Nise da Silveira é um desses nomes que marcaram não só a saúde mental, a psicologia junguiana, mas também o cenário nacional de sua época. São conhecidos seus posicionamentos políticos, afinal foi presa política na sala 4, famosa sala de personalidades como Olga Benário Prestes e Maria Werneck, entre outras mulheres importantes do cenário político brasileiro. Foi personagem de Graciliano Ramos em seu livro Memórias do Cárcere, pintada pelo artista Di Cavalcanti, amiga de Manoel Bandeira e amiga de críticos de arte como Mario Pedrosa que intitulou de Arte Virgem aquela que Jean Dubuffet chamava de Arte Bruta e incluía as expressões de indivíduos que se encontravam à margem de nossa sociedade.

Única mulher em sua época na Faculdade de Medicina na Bahia, ela veio para o Rio de Janeiro onde trabalhou como médica a vida inteira.
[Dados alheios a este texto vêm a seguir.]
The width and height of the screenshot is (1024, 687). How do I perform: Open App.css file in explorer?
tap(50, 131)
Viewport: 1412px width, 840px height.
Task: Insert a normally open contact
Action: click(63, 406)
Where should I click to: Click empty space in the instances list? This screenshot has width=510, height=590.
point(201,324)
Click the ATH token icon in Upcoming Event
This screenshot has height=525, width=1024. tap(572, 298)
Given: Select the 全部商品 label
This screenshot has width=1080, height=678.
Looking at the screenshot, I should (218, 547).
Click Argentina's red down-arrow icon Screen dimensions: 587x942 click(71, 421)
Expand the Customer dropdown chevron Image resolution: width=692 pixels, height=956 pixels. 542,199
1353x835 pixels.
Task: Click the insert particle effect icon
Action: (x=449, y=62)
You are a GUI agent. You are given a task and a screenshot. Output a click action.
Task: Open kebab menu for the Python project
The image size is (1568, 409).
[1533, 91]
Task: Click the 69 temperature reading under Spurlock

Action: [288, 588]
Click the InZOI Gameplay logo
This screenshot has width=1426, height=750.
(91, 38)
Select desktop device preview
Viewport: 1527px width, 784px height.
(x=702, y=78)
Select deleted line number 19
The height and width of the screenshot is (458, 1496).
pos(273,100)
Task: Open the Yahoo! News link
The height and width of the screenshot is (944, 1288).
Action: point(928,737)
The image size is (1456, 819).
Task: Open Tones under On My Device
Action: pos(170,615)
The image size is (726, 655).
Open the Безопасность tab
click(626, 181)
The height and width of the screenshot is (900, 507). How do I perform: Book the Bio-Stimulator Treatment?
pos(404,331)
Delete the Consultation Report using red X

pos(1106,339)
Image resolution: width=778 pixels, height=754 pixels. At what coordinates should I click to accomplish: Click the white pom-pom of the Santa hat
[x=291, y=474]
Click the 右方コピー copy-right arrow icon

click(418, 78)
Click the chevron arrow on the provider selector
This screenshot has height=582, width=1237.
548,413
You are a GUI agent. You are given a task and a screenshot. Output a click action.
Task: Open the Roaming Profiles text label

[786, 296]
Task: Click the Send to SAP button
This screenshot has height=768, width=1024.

Uma nordestina, mulher, numa época em que esses atributos bastavam para gerar fortes preconceitos sociais e culturais, Nise era firme e se engajou sempre na grande batalha em defesa dos menos favorecidos, os doentes mentais, em sua época em grande parte abandonados por suas famílias e pela sociedade em hospitais psiquiátricos com métodos abusivos, intervenções medicamentosas excessivas e o uso indiscriminado de eletrochoque (MELLO, 2014).

Para a psicologia junguiana, o método de Nise da Silveira que teve como base a psicologia analítica, estudos de autores da antipsiquiatria como Ronald Laing, além de um profundo estudo da arte e da saúde mental, trouxe contribuições importantes pelo fato de se originar nas mãos da única psiquiatra no Brasil, com uma leitura na abordagem junguiana capaz de sistematizar imagens de pacientes esquizofrênicos e criar um museu com essas imagens. O museu foi uma ideia criativa e de extrema importância para a pesquisa daqueles que se interessam pela expressão simbólica de pacientes esquizofrênicos e psicóticos em sua maioria. O Museu de Imagens do Inconsciente, que atualmente conta com mais de 350 mil obras, é um acervo de grande importância também para o estudo da psicologia analítica de Jung, pois lá vemos sua teoria viva e expressa em símbolos de origem pessoal e arquetípicos (CRUZ JUNIOR, 2015).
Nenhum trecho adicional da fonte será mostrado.